HSP70 is a molecular chaperone required for the regulation of cellular homeostasis via the control of protein folding, translocation, biogenesis and degradation (37). HSP70, a member of the HSP family, has been reported to be highly expressed in numerous types of cancer and is associated with higher tumour grade, metastasis, chemotherapeutic resistance and poor prognosis (38,39). Nuclear translocation and expression of the HSP70 protein is correlated with the stage and the prognosis of patients with papillary thyroid cancer (40). The overall survival rates of patients with nasopharyngeal carcinoma with positive expression of HSP70 were significantly lower than those with negative expression (41). Sheng et al (42) showed that inhibition of HSP70 expression enhances the sensitivity of gastric cancer cells to cisplatin via the MAPK signalling pathway and that HSP70 may be a therapeutic target in gastric cancer. The present study suggested that the MAPK signalling pathway was involved in the curcumin-induced apoptosis of ACC cells. JNK and p38 are essential components of the MAPK signal transduction pathway, leading to programmed cell death in response to certain stimuli (43,44). The present results indicated that as curcumin concentration increased, HSP70 expression decreased, and JNK and p38 were activated and phosphorylated. JNK and p38 are typically described as stress-activated kinases that mediate apoptotic signals (45). HSP70 senses the accumulation of abnormal proteins after heat shock and other stresses to regulate JNK and p38 (46). Furthermore, JNK and p38 orchestrate cellular responses by mediating their downstream transcription factor activator protein-1, a c-Jun/c-Fos heterodimer. JNK and p38 are activated to modify the expression of CHOP, and participate in apoptosis induced by the ER stress pathway (47,48).

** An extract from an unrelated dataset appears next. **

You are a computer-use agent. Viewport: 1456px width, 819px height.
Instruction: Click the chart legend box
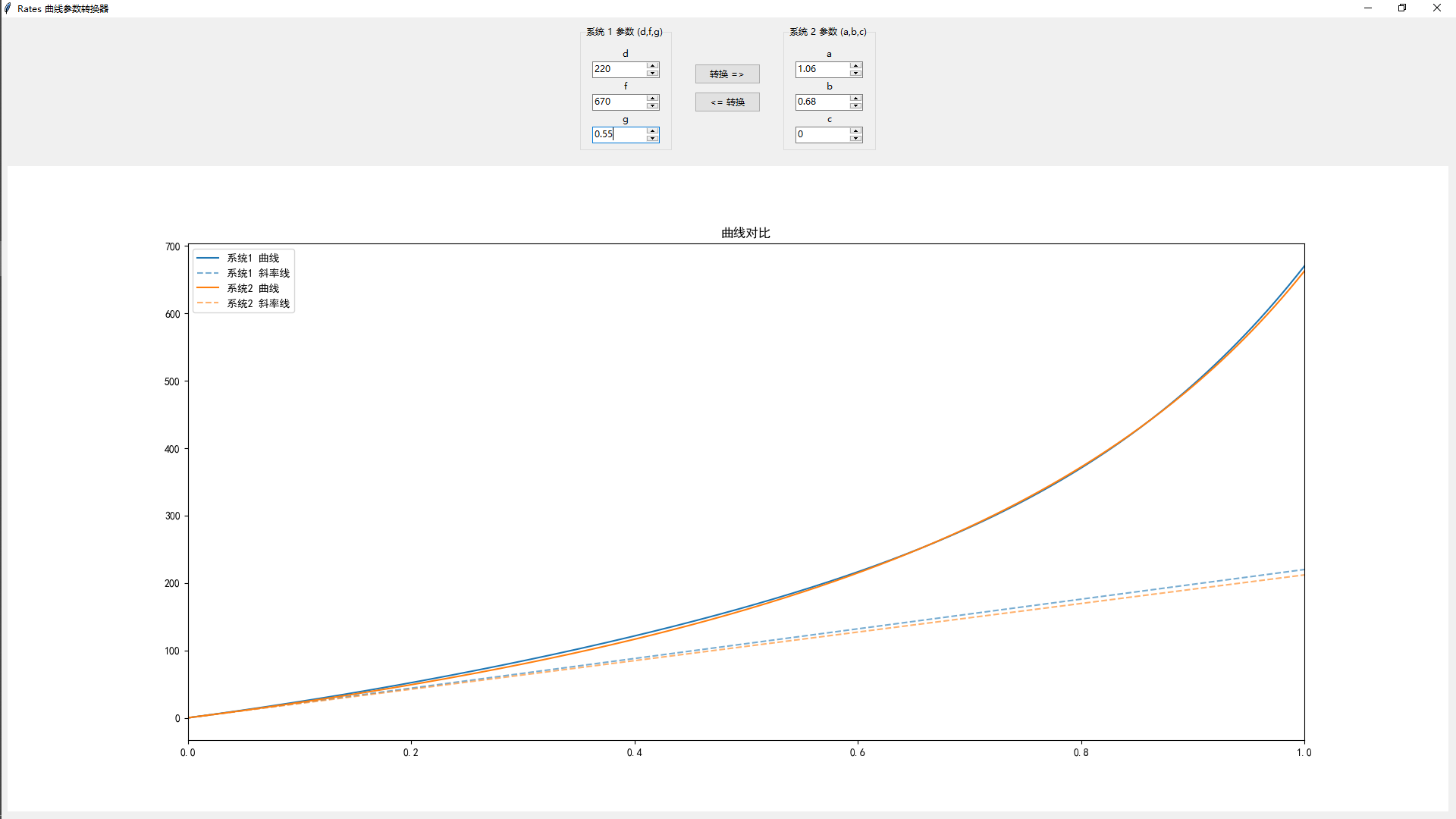point(243,281)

Curcumin has been reported to increase the expression of ATF4 and CHOP, which are considered the hallmarks of ER stress-induced apoptosis (49,50). During severe or prolonged ER stress, ATF4 is activated and binds to AARE1 on the CHOP promoter, further promoting the expression of the ER stress-associated apoptotic factor CHOP (51–53). After curcumin treatment, the expression levels of ATF4, and CHOP increased in ACC cells in vitro and in vivo. The current study investigated the role of CHOP in curcumin-induced apoptosis using lentivirus transfection. The shRNA-mediated knockdown of CHOP expression inhibited curcumin-induced apoptosis in ACC SW-13 cells. The current results are consistent with those of previous studies (54–56). Therefore, activation of JNK and p38 to stimulate ER stress appears to be a major contributor to the curcumin-induced apoptosis of ACC cells.

In conclusion, curcumin inhibited ACC growth and induced apoptosis. Curcumin activated JNK and p38 MAPK, and stimulated ER stress, which may serve a notable role in apoptosis. Thus, the present results may facilitate the search for novel treatments of ACC and for understanding the molecular mechanisms underlying the effects of curcumin. Curcumin may be a promising candidate for ACC therapy. Nonetheless, future studies should investigate the mechanism of the cell cycle and microRNA pathways in curcumin-induced apoptosis of ACC cells in curcumin liposome experiments.